## Reading passage
====================

简体   繁体   中英

Why does freeing a string in a trie result in a malloc error?

I need help understanding a debug message that I got from malloc . I wrote a function that deletes a specified string from a trie by recursively traversing that string on the trie and freeing everything that isn't used by another string. This involves going down to the very last node and freeing it, then going back up the stack and checking each level to see if that level is also unused by other strings, and if so, freeing them. Once it gets to the first one that is used by something else, it stops.

The function seems to work fine when I only remove one string, but when I remove a second string, I start having problems. Here's the entire code of my program so far (note that some of the lines are there for testing/debugging purposes and are not integral to the program):

#include <stdio.h>
#include <stdlib.h>
#include <stdbool.h>

struct node {
    char chr;
    bool end;
    struct node *children[128];
};

void add( struct node *, char * );
void del( struct node *, char * );
bool isMember( struct node *, char * );

bool recursiveDel( struct node *, char * );
// del is really just a dummy function that calls recursiveDel.

int main( int argc, char **argv ){
    struct node *trie = (struct node *) malloc( sizeof( struct node ) );
    for( int i = 1; i < argc; i++ ){
        add( trie, argv[i] );
    }
    del( trie, argv[1] );
    del( trie, argv[2] );
    for( int i = 1; i < argc; i++ ){
        printf( "%d\n", isMember( trie, argv[i] ) );
    }
    return 0;
}

void add( struct node *trie, char *str ){
    int i = 0;
    while( str[i] ){
        // Check/goto next node
        // If NULL, create next node
        if( trie->children[str[i]] == NULL )

====================

## Stored rows
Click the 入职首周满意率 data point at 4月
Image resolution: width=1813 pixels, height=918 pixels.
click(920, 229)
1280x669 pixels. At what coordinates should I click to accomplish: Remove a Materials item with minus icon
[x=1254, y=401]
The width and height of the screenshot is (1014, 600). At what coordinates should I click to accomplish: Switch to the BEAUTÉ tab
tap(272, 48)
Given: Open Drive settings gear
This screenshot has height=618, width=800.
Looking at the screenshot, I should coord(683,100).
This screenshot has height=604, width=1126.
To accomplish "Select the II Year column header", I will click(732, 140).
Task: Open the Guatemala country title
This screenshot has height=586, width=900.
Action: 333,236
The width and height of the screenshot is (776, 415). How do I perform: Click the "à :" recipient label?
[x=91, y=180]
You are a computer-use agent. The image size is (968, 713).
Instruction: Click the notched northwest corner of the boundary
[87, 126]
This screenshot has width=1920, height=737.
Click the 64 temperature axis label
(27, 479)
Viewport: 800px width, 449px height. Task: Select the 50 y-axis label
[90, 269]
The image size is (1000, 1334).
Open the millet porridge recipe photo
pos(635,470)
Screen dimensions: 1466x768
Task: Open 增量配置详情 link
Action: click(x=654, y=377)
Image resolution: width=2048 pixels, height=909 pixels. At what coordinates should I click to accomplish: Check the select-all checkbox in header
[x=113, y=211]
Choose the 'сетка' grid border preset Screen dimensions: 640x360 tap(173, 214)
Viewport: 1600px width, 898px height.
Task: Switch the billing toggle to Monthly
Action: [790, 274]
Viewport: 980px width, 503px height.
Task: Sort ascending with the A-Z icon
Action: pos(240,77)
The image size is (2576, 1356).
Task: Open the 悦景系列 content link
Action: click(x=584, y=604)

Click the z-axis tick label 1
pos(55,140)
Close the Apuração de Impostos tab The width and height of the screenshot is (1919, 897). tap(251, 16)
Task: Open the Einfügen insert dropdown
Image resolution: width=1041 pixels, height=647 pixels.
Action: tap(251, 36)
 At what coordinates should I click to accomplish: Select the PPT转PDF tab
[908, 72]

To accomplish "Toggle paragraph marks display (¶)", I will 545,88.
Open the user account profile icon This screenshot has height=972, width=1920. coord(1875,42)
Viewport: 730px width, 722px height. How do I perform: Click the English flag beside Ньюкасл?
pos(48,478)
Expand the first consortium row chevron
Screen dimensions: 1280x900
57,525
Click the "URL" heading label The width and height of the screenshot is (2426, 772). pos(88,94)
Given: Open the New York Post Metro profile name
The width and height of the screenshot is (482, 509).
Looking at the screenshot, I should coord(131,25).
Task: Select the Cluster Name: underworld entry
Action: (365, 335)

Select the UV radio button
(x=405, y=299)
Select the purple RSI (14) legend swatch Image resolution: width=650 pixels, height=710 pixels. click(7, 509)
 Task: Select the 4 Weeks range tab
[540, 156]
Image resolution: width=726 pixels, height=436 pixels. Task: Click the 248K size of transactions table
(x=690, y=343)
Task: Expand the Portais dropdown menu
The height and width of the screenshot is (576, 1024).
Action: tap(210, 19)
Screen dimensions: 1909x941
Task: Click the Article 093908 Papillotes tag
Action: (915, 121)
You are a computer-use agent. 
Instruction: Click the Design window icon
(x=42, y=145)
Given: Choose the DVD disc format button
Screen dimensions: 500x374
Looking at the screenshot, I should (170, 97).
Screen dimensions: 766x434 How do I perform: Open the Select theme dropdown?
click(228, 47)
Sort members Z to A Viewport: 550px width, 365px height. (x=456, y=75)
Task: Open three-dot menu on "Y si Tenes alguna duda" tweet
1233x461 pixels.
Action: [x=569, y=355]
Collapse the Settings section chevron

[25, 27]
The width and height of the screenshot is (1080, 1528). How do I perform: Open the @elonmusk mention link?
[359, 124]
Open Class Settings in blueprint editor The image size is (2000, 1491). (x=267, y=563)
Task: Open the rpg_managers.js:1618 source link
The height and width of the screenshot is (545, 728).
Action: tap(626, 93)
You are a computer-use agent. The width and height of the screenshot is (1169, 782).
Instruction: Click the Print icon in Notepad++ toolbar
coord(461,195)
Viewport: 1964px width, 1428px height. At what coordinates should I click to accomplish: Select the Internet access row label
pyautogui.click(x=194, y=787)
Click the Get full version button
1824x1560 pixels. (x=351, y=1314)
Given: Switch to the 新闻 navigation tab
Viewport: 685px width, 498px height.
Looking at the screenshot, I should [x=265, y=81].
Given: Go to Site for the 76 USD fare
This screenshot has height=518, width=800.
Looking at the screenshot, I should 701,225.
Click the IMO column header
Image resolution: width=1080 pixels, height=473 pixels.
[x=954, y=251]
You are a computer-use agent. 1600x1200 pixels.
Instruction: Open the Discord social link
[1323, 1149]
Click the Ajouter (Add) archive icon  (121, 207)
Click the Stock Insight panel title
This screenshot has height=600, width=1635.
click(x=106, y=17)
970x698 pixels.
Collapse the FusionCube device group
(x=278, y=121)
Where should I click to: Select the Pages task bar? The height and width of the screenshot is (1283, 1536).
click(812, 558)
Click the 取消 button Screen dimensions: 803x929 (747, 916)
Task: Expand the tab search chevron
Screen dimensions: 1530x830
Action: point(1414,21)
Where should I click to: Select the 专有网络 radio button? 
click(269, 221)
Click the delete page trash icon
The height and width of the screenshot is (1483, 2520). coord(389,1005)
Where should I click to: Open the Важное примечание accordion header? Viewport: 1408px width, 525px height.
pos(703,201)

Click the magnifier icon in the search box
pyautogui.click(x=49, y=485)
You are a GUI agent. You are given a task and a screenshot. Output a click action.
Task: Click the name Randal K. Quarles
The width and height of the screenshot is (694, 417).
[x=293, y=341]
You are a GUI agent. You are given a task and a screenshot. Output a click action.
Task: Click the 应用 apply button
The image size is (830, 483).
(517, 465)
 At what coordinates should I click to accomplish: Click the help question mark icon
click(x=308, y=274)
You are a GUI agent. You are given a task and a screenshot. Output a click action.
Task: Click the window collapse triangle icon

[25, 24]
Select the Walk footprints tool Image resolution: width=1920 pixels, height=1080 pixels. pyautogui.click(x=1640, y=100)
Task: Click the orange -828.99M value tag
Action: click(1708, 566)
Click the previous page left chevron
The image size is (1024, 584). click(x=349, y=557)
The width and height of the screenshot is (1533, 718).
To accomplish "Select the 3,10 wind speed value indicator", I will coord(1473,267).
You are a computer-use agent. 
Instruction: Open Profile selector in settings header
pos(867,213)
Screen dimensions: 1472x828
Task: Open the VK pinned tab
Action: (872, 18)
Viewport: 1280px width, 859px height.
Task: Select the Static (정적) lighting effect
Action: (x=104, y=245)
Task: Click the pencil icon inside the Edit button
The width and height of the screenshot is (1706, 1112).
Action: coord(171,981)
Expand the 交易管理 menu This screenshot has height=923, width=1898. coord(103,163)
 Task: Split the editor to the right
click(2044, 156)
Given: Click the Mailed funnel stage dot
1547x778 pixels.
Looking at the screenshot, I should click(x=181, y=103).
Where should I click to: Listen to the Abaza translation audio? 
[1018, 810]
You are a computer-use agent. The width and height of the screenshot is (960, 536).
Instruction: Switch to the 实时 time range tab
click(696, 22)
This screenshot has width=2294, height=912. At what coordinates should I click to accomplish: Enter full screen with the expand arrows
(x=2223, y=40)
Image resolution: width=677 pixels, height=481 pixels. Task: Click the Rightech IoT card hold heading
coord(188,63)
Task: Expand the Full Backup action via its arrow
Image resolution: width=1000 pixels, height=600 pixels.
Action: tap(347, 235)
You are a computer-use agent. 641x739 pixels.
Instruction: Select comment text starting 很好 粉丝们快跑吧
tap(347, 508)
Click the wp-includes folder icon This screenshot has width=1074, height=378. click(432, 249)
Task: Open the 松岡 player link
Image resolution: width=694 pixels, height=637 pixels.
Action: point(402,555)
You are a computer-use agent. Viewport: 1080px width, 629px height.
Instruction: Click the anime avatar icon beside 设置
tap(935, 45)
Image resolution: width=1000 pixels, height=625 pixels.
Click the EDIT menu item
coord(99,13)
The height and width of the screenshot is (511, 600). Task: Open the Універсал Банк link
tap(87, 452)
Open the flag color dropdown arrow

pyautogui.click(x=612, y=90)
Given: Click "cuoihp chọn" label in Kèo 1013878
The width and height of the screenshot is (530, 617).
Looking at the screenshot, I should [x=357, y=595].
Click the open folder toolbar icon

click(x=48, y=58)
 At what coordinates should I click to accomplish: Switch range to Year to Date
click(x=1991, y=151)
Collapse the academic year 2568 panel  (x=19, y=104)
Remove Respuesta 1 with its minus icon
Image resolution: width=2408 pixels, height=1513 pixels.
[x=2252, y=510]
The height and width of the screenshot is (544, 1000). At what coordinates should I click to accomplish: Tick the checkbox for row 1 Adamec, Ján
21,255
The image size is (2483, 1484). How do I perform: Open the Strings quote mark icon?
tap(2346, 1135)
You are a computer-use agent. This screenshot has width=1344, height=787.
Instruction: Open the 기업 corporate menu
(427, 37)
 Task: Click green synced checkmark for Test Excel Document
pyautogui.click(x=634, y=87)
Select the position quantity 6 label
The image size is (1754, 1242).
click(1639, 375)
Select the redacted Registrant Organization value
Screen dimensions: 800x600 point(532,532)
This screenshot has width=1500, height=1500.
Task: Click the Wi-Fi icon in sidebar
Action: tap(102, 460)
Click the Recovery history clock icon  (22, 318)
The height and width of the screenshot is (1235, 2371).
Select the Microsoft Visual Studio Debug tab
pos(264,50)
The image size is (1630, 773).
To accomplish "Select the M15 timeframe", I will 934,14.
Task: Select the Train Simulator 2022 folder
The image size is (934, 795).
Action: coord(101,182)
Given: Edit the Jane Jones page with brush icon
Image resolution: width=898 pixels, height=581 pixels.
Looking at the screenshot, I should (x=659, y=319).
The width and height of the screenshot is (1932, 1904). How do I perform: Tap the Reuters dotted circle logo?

====================

Copy the trie post above, starting at "void add( struct node *, char" and ending at "that calls recursiveDel.", and swap every "recursiveDel" for "deleteRecursive".

void add( struct node *, char * );
void del( struct node *, char * );
bool isMember( struct node *, char * );

bool deleteRecursive( struct node *, char * );
// del is really just a dummy function that calls deleteRecursive.